Gazzetta di Reggio

Reggio

Il processo

Alluvione di Lentigione: «Il vicino mi salvò la vita due volte»

Ambra Prati

	L'alluvione di Lentigione, accanto Lucia Rapacchi che ha testimoniato a processo
L'alluvione di Lentigione, accanto Lucia Rapacchi che ha testimoniato a processo

Brescello: la commossa testimonianza in aula di una residente. Quel 12 dicembre 2017 furono oltre 1.100 gli sfollati

26 gennaio 2024
3 MINUTI DI LETTURA





Brescello «Il vicino di casa ci salvò la vita due volte: prima telefonandoci per avvisarci della piena, e poi ospitandoci a casa sua.
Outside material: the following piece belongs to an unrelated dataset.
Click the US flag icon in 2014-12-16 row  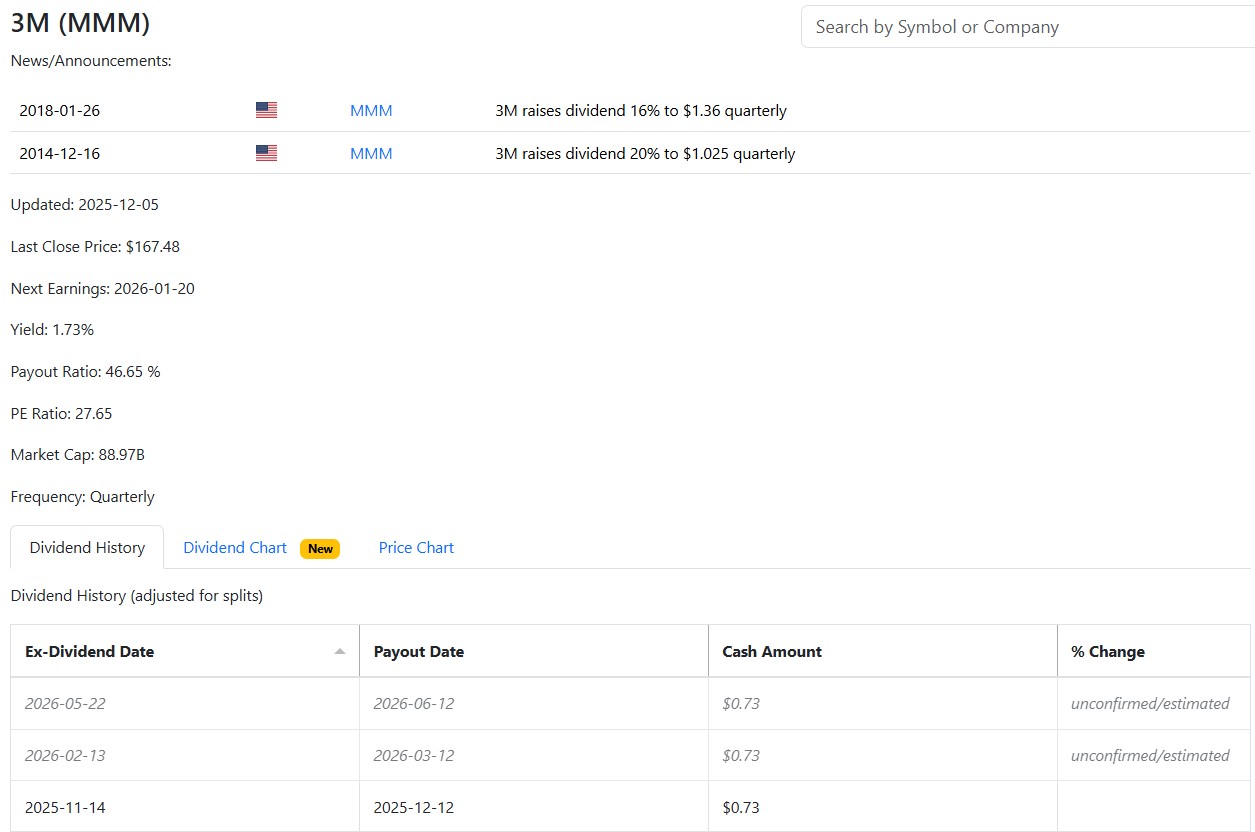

Io e il mio compagno abitavamo in un bilocale con le inferriate: non oso pensare cosa sarebbe potuto capitare».

Si è commossa e non ha trattenuto le lacrime, Lucia Rapacchi, residente di Lentigione, costituitasi parte civile nel processo sull’alluvione della frazione brescellese, entrato nel vivo dando voce ai cittadini. All’alba del 12 dicembre 2017 gli abitanti di Lentigione furono svegliati dallo straripamento dell’Enza: 1.157 gli sfollati, con danni stimati in 18 milioni di euro. I tre imputati, tutti dipendenti dell’Aipo, sono accusati di inondazione colposa in concorso: i dirigenti Mirella Vergnani (avvocato Paolo Trombetti) e Massimo Valente (legale Giulio Garuti), il tecnico Luca Zilli (avvocato Amerigo Ghirardi). Presente, come d’abitudine, il sindaco di Brescello, Carlo Fiumicino.

«Abitavo in via Imperiale 97/c, proprio di fronte al tratto dove l’argine ha ceduto: in linea d’aria saranno 200 metri di distanza», ha esordito Lucia. «Alle 6 io e il mi compagno stavamo dormendo quando arrivò la telefonata del vicino di casa: “Esci subito, l’Enza sta straripando”. Il primo istinto è stato di aprire la porta: l’acqua arrivava già al ginocchio. Ci siamo vestiti, abbiamo preso in mano i due gatti e abbiamo cercato di uscire, ma la corrente ci spingeva indietro. L’unica alternativa era salire».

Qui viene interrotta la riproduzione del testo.